We will adopt certain valuation methodologies and monthly conventions for federal income tax purposes that may result in a shift of income, gain, loss and deduction between our general partner and our unitholders. The IRS may challenge this treatment, which could adversely affect the value of the common units.
When we issue additional units or engage in certain other transactions, we will determine the fair market value of our assets and allocate any unrealized gain or loss attributable to our assets to the capital accounts of our unitholders and our general partner. Our methodology may be viewed as understating the value of our assets. In that case, there may be a shift of income, gain, loss and deduction between certain unitholders and our general partner, which may be unfavorable to such unitholders. Moreover, under our valuation methods, subsequent purchasers of common units may have a greater portion of their Internal Revenue Code Section 743(b) adjustment allocated to our tangible assets and a lesser portion allocated to our intangible assets. The IRS may challenge our valuation methods, or our allocation of the Section 743(b) adjustment attributable to our tangible and intangible assets, and allocations of taxable income, gain, loss and deduction between our general partner and certain of our unitholders.

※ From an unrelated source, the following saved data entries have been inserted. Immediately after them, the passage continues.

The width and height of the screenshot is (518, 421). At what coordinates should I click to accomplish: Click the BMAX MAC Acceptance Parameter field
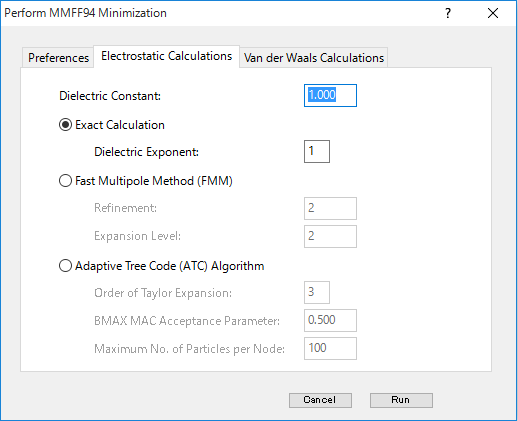[x=330, y=320]
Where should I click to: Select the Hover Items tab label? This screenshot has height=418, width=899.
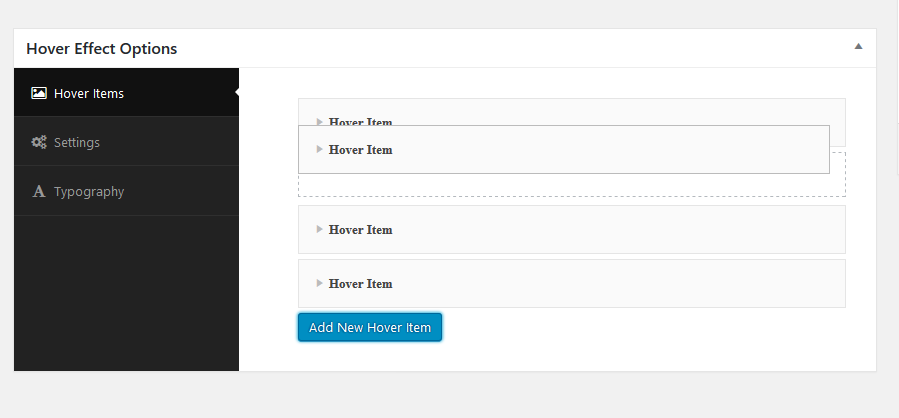pos(89,93)
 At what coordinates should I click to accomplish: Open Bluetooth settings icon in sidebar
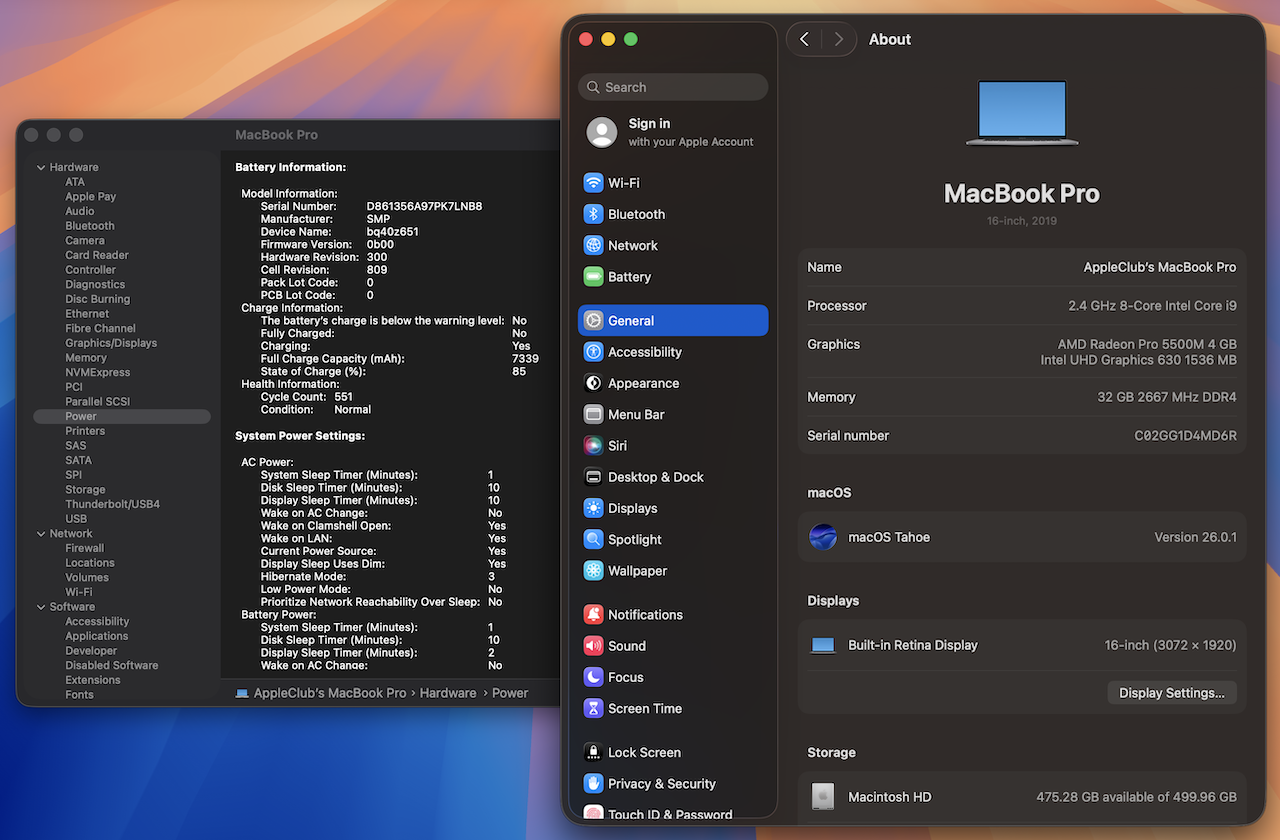tap(593, 214)
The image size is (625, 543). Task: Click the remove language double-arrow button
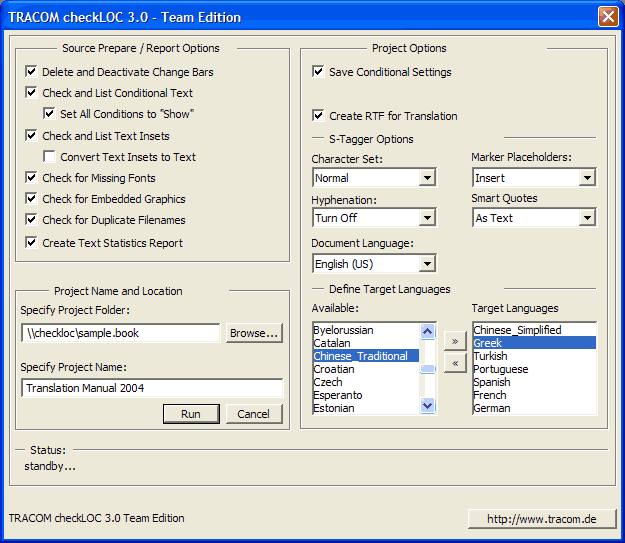454,363
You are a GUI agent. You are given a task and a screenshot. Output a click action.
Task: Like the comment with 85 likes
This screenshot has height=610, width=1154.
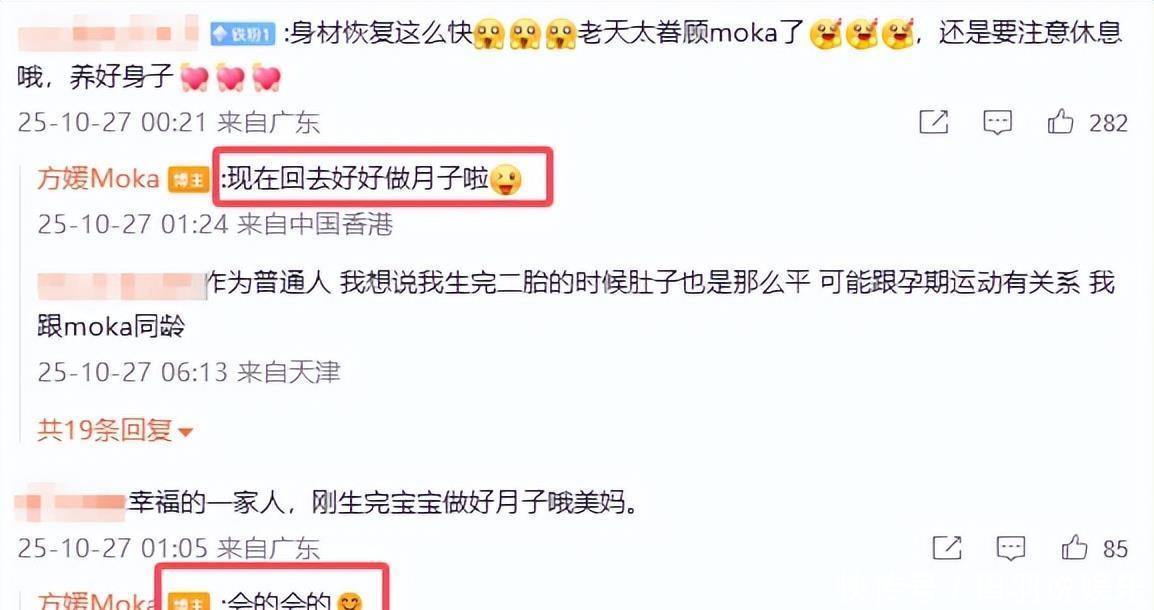(x=1074, y=547)
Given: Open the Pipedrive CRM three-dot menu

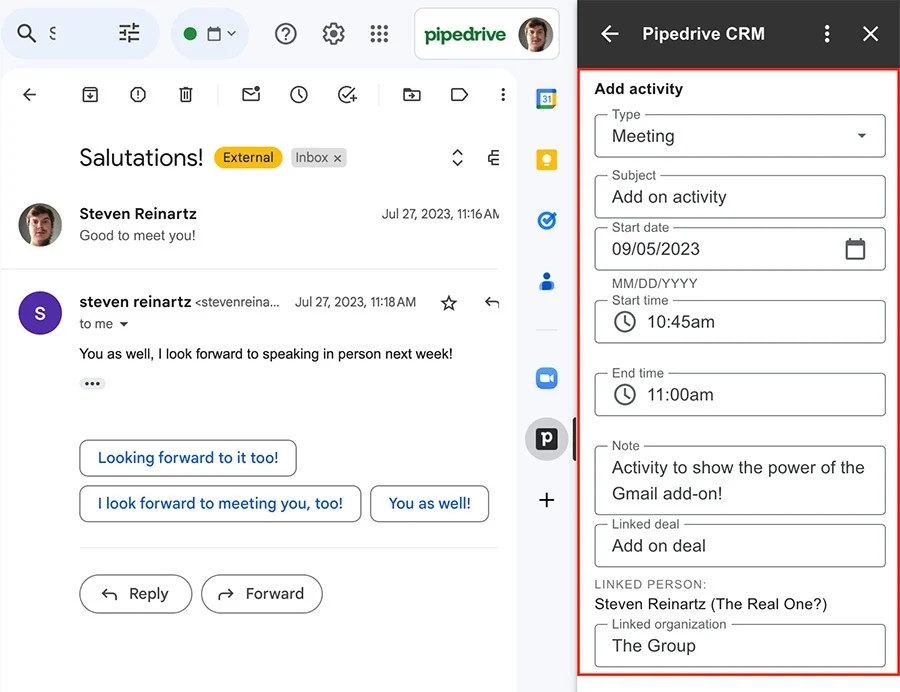Looking at the screenshot, I should click(827, 33).
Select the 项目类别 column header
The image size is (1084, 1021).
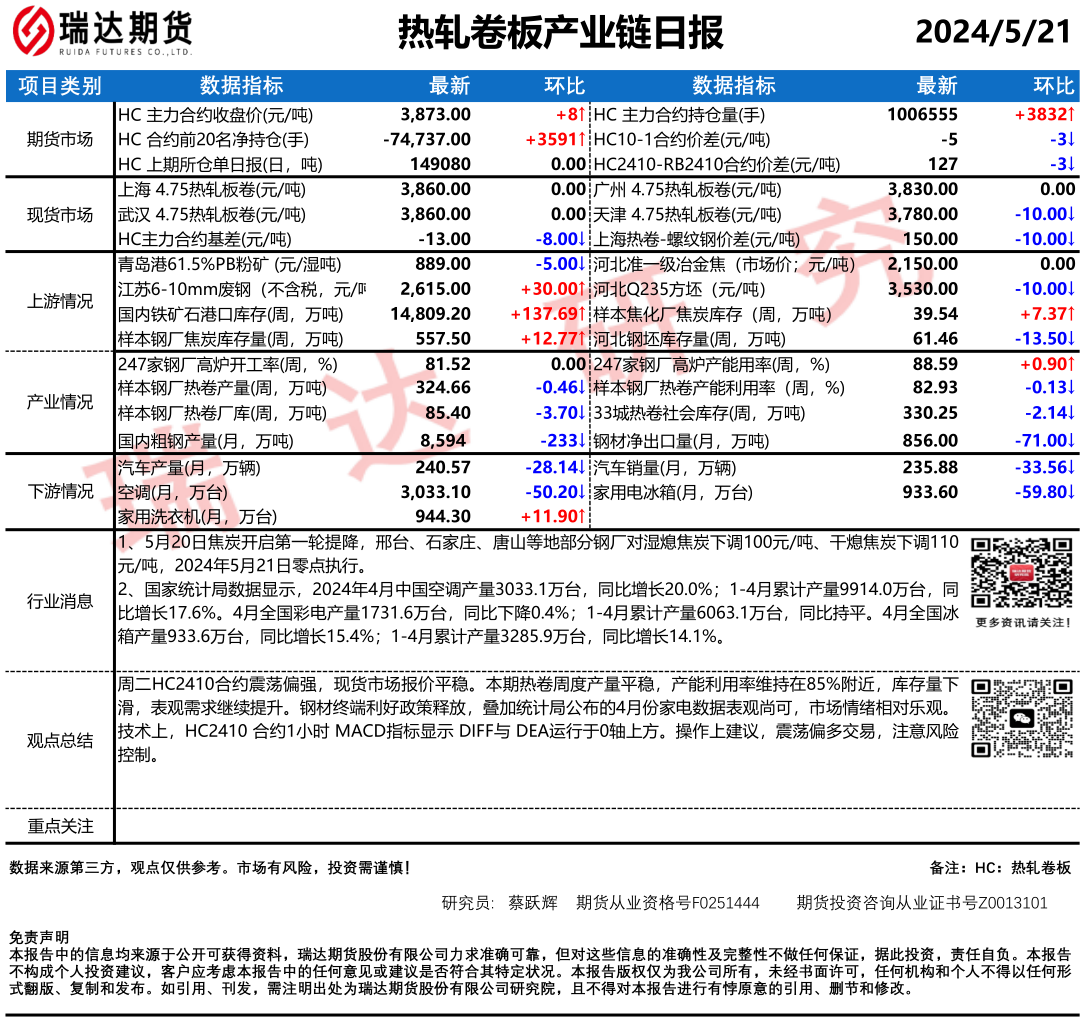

A successful IRS challenge to these methods or allocations could adversely affect the amount of taxable income or loss being allocated to our unitholders. It also could affect the amount of taxable gain from our unitholders' sale of common units and could have a negative impact on the value of the common units or result in audit adjustments to our unitholders' tax returns without the benefit of additional deductions.
Tax Treatment of Income Earned Through C Corporation Subsidiaries
A material portion of our taxable income is earned through C corporation subsidiaries. Such C corporation subsidiaries are subject to federal income tax on their taxable income at the corporate tax rate, which is currently a maximum of 35%, and will likely pay state (and possibly local) income tax at varying rates, on their taxable income. Any such entity level taxes will reduce the cash available for distribution to our unitholders. Distributions from any such C corporation subsidiary will generally be taxed again to unitholders as dividend income to the extent of current and accumulated earnings and profits of such subsidiary. As of January 1, 2014, the maximum federal income tax rate applicable to such dividend income which is allocable to individuals is 20%. An individual unitholder's share of dividend and interest income from our C corporation subsidiaries would constitute portfolio income that could not be offset by the unitholder's share of our other losses or deductions.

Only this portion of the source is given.